_Information_
# # #

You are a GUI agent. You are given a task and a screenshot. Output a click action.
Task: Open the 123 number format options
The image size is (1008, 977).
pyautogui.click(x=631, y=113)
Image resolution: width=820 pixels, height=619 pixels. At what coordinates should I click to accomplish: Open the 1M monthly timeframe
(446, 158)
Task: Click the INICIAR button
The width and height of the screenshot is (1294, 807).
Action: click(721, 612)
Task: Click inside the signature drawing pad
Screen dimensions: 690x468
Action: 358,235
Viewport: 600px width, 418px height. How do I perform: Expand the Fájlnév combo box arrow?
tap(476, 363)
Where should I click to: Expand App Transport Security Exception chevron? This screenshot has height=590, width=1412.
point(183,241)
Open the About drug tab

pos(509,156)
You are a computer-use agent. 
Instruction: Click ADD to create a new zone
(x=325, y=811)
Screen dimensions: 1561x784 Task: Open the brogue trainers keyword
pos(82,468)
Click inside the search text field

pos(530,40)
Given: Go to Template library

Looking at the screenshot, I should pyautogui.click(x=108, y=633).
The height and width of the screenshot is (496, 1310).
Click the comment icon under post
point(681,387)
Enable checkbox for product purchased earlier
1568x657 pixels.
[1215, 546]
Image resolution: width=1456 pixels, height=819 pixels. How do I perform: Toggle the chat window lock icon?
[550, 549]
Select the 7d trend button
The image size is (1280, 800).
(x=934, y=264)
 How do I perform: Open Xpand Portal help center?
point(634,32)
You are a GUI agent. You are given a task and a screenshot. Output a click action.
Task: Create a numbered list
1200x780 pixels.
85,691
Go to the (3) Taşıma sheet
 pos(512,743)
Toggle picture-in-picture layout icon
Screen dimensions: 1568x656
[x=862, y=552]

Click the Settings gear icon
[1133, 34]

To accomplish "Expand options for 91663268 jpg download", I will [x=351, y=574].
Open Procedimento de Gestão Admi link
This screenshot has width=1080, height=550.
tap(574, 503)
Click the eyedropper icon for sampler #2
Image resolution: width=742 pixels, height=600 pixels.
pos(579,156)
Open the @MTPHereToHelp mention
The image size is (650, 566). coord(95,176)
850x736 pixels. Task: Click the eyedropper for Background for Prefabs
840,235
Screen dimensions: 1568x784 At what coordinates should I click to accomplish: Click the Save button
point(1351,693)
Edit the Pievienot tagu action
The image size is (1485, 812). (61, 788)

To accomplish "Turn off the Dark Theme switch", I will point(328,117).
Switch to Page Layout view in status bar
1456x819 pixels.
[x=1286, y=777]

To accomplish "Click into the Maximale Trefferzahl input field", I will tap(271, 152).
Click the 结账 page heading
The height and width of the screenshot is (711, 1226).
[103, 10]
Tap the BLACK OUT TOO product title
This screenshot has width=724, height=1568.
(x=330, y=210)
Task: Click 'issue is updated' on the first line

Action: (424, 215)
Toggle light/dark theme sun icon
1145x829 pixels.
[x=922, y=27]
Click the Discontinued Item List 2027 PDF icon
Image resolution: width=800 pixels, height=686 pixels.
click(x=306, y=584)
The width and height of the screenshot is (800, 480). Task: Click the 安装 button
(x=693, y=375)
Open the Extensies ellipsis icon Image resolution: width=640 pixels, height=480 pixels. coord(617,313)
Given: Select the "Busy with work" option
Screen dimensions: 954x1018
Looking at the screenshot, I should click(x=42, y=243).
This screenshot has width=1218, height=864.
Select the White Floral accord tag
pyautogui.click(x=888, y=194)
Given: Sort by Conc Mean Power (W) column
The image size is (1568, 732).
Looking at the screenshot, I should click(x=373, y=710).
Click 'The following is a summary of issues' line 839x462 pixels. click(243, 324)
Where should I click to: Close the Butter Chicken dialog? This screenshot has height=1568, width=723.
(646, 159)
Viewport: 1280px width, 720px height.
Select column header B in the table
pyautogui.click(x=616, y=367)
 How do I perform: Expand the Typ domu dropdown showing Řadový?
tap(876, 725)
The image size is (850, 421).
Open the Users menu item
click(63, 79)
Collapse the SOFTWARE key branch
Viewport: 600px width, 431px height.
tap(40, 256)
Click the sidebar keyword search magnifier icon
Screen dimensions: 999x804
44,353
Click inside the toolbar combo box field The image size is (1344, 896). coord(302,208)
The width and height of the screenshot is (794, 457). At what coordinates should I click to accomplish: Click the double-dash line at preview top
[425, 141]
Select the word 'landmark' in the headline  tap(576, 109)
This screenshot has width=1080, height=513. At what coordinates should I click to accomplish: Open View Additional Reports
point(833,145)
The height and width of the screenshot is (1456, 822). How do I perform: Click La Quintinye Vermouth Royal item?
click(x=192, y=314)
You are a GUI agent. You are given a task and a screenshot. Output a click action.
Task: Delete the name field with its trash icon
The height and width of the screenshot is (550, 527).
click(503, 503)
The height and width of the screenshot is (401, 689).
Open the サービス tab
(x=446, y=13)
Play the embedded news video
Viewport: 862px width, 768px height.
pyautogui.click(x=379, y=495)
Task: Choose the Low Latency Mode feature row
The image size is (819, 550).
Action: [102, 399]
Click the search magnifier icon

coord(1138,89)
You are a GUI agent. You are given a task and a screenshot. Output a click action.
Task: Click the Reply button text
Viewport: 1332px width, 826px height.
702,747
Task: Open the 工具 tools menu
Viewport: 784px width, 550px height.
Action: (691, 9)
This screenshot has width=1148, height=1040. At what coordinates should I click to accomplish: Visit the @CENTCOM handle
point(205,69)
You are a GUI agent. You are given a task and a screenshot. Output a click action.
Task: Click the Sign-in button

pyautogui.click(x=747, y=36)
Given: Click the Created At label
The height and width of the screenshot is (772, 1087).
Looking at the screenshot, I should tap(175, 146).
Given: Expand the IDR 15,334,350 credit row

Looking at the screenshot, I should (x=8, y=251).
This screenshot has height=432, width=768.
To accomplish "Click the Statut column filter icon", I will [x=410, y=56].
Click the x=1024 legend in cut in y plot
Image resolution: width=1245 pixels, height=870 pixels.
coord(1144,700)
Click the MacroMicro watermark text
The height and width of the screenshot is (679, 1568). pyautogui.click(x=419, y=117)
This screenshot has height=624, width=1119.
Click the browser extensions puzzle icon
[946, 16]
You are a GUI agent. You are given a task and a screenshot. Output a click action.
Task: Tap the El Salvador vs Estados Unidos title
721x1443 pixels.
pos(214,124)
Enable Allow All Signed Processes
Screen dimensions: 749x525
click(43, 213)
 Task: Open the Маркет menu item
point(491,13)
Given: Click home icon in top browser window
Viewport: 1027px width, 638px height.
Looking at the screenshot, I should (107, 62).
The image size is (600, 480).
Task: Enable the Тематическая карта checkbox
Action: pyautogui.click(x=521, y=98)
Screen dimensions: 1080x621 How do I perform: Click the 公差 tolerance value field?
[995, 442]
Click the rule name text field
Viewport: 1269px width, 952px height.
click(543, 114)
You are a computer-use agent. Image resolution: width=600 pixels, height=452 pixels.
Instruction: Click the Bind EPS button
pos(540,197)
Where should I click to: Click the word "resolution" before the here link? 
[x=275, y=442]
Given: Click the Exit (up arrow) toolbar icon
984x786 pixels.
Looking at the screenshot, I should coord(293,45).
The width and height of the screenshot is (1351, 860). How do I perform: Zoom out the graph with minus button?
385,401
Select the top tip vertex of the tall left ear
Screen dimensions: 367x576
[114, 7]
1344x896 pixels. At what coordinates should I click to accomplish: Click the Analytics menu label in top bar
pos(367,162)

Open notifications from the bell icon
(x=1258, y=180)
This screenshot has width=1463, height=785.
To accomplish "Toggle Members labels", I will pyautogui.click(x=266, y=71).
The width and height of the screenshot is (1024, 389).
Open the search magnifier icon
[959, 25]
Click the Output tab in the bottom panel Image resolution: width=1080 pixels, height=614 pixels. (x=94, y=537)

# # #

_Prompt_
Go through the data and copy each line exactly as it reads.

_Written answer_
You are a GUI agent. You are given a task and a screenshot. Output a click action.
Task: Open the 123 number format options
The image size is (1008, 977).
pyautogui.click(x=631, y=113)
Image resolution: width=820 pixels, height=619 pixels. At what coordinates should I click to accomplish: Open the 1M monthly timeframe
(446, 158)
Task: Click the INICIAR button
The width and height of the screenshot is (1294, 807).
Action: click(721, 612)
Task: Click inside the signature drawing pad
Screen dimensions: 690x468
Action: 358,235
Viewport: 600px width, 418px height. How do I perform: Expand the Fájlnév combo box arrow?
tap(476, 363)
Where should I click to: Expand App Transport Security Exception chevron? This screenshot has height=590, width=1412.
point(183,241)
Open the About drug tab

pos(509,156)
You are a computer-use agent. 
Instruction: Click ADD to create a new zone
(x=325, y=811)
Screen dimensions: 1561x784 Task: Open the brogue trainers keyword
pos(82,468)
Click inside the search text field

pos(530,40)
Given: Go to Template library

Looking at the screenshot, I should pyautogui.click(x=108, y=633).
The height and width of the screenshot is (496, 1310).
Click the comment icon under post
point(681,387)
Enable checkbox for product purchased earlier
1568x657 pixels.
[1215, 546]
Image resolution: width=1456 pixels, height=819 pixels. How do I perform: Toggle the chat window lock icon?
[550, 549]
Select the 7d trend button
The image size is (1280, 800).
(x=934, y=264)
 How do I perform: Open Xpand Portal help center?
point(634,32)
You are a GUI agent. You are given a task and a screenshot. Output a click action.
Task: Create a numbered list
1200x780 pixels.
85,691
Go to the (3) Taşıma sheet
 pos(512,743)
Toggle picture-in-picture layout icon
Screen dimensions: 1568x656
[x=862, y=552]

Click the Settings gear icon
[1133, 34]

To accomplish "Expand options for 91663268 jpg download", I will [x=351, y=574].
Open Procedimento de Gestão Admi link
This screenshot has width=1080, height=550.
tap(574, 503)
Click the eyedropper icon for sampler #2
Image resolution: width=742 pixels, height=600 pixels.
pos(579,156)
Open the @MTPHereToHelp mention
The image size is (650, 566). coord(95,176)
850x736 pixels. Task: Click the eyedropper for Background for Prefabs
840,235
Screen dimensions: 1568x784 At what coordinates should I click to accomplish: Click the Save button
point(1351,693)
Edit the Pievienot tagu action
The image size is (1485, 812). (61, 788)

To accomplish "Turn off the Dark Theme switch", I will point(328,117).
Switch to Page Layout view in status bar
1456x819 pixels.
[x=1286, y=777]

To accomplish "Click into the Maximale Trefferzahl input field", I will tap(271, 152).
Click the 结账 page heading
The height and width of the screenshot is (711, 1226).
[103, 10]
Tap the BLACK OUT TOO product title
This screenshot has width=724, height=1568.
(x=330, y=210)
Task: Click 'issue is updated' on the first line

Action: (424, 215)
Toggle light/dark theme sun icon
1145x829 pixels.
[x=922, y=27]
Click the Discontinued Item List 2027 PDF icon
Image resolution: width=800 pixels, height=686 pixels.
click(x=306, y=584)
The width and height of the screenshot is (800, 480). Task: Click the 安装 button
(x=693, y=375)
Open the Extensies ellipsis icon Image resolution: width=640 pixels, height=480 pixels. coord(617,313)
Given: Select the "Busy with work" option
Screen dimensions: 954x1018
Looking at the screenshot, I should click(x=42, y=243).
This screenshot has width=1218, height=864.
Select the White Floral accord tag
pyautogui.click(x=888, y=194)
Given: Sort by Conc Mean Power (W) column
The image size is (1568, 732).
Looking at the screenshot, I should click(x=373, y=710).
Click 'The following is a summary of issues' line 839x462 pixels. click(243, 324)
Where should I click to: Close the Butter Chicken dialog? This screenshot has height=1568, width=723.
(646, 159)
Viewport: 1280px width, 720px height.
Select column header B in the table
pyautogui.click(x=616, y=367)
 How do I perform: Expand the Typ domu dropdown showing Řadový?
tap(876, 725)
The image size is (850, 421).
Open the Users menu item
click(63, 79)
Collapse the SOFTWARE key branch
Viewport: 600px width, 431px height.
tap(40, 256)
Click the sidebar keyword search magnifier icon
Screen dimensions: 999x804
44,353
Click inside the toolbar combo box field The image size is (1344, 896). coord(302,208)
The width and height of the screenshot is (794, 457). At what coordinates should I click to accomplish: Click the double-dash line at preview top
[425, 141]
Select the word 'landmark' in the headline  tap(576, 109)
This screenshot has width=1080, height=513. At what coordinates should I click to accomplish: Open View Additional Reports
point(833,145)
The height and width of the screenshot is (1456, 822). How do I perform: Click La Quintinye Vermouth Royal item?
click(x=192, y=314)
You are a GUI agent. You are given a task and a screenshot. Output a click action.
Task: Delete the name field with its trash icon
The height and width of the screenshot is (550, 527).
click(503, 503)
The height and width of the screenshot is (401, 689).
Open the サービス tab
(x=446, y=13)
Play the embedded news video
Viewport: 862px width, 768px height.
pyautogui.click(x=379, y=495)
Task: Choose the Low Latency Mode feature row
The image size is (819, 550).
Action: [102, 399]
Click the search magnifier icon

coord(1138,89)
You are a GUI agent. You are given a task and a screenshot. Output a click action.
Task: Click the Reply button text
Viewport: 1332px width, 826px height.
702,747
Task: Open the 工具 tools menu
Viewport: 784px width, 550px height.
Action: (691, 9)
This screenshot has width=1148, height=1040. At what coordinates should I click to accomplish: Visit the @CENTCOM handle
point(205,69)
You are a GUI agent. You are given a task and a screenshot. Output a click action.
Task: Click the Sign-in button

pyautogui.click(x=747, y=36)
Given: Click the Created At label
The height and width of the screenshot is (772, 1087).
Looking at the screenshot, I should tap(175, 146).
Given: Expand the IDR 15,334,350 credit row

Looking at the screenshot, I should (x=8, y=251).
This screenshot has height=432, width=768.
To accomplish "Click the Statut column filter icon", I will [x=410, y=56].
Click the x=1024 legend in cut in y plot
Image resolution: width=1245 pixels, height=870 pixels.
coord(1144,700)
Click the MacroMicro watermark text
The height and width of the screenshot is (679, 1568). pyautogui.click(x=419, y=117)
This screenshot has height=624, width=1119.
Click the browser extensions puzzle icon
[946, 16]
You are a GUI agent. You are given a task and a screenshot. Output a click action.
Task: Tap the El Salvador vs Estados Unidos title
721x1443 pixels.
pos(214,124)
Enable Allow All Signed Processes
Screen dimensions: 749x525
click(43, 213)
 Task: Open the Маркет menu item
point(491,13)
Given: Click home icon in top browser window
Viewport: 1027px width, 638px height.
Looking at the screenshot, I should (107, 62).
The image size is (600, 480).
Task: Enable the Тематическая карта checkbox
Action: pyautogui.click(x=521, y=98)
Screen dimensions: 1080x621 How do I perform: Click the 公差 tolerance value field?
[995, 442]
Click the rule name text field
Viewport: 1269px width, 952px height.
click(543, 114)
You are a computer-use agent. Image resolution: width=600 pixels, height=452 pixels.
Instruction: Click the Bind EPS button
pos(540,197)
Where should I click to: Click the word "resolution" before the here link? 
[x=275, y=442]
Given: Click the Exit (up arrow) toolbar icon
984x786 pixels.
Looking at the screenshot, I should coord(293,45).
The width and height of the screenshot is (1351, 860). How do I perform: Zoom out the graph with minus button?
385,401
Select the top tip vertex of the tall left ear
Screen dimensions: 367x576
[114, 7]
1344x896 pixels. At what coordinates should I click to accomplish: Click the Analytics menu label in top bar
pos(367,162)

Open notifications from the bell icon
(x=1258, y=180)
This screenshot has width=1463, height=785.
To accomplish "Toggle Members labels", I will pyautogui.click(x=266, y=71).
The width and height of the screenshot is (1024, 389).
Open the search magnifier icon
[959, 25]
Click the Output tab in the bottom panel Image resolution: width=1080 pixels, height=614 pixels. (x=94, y=537)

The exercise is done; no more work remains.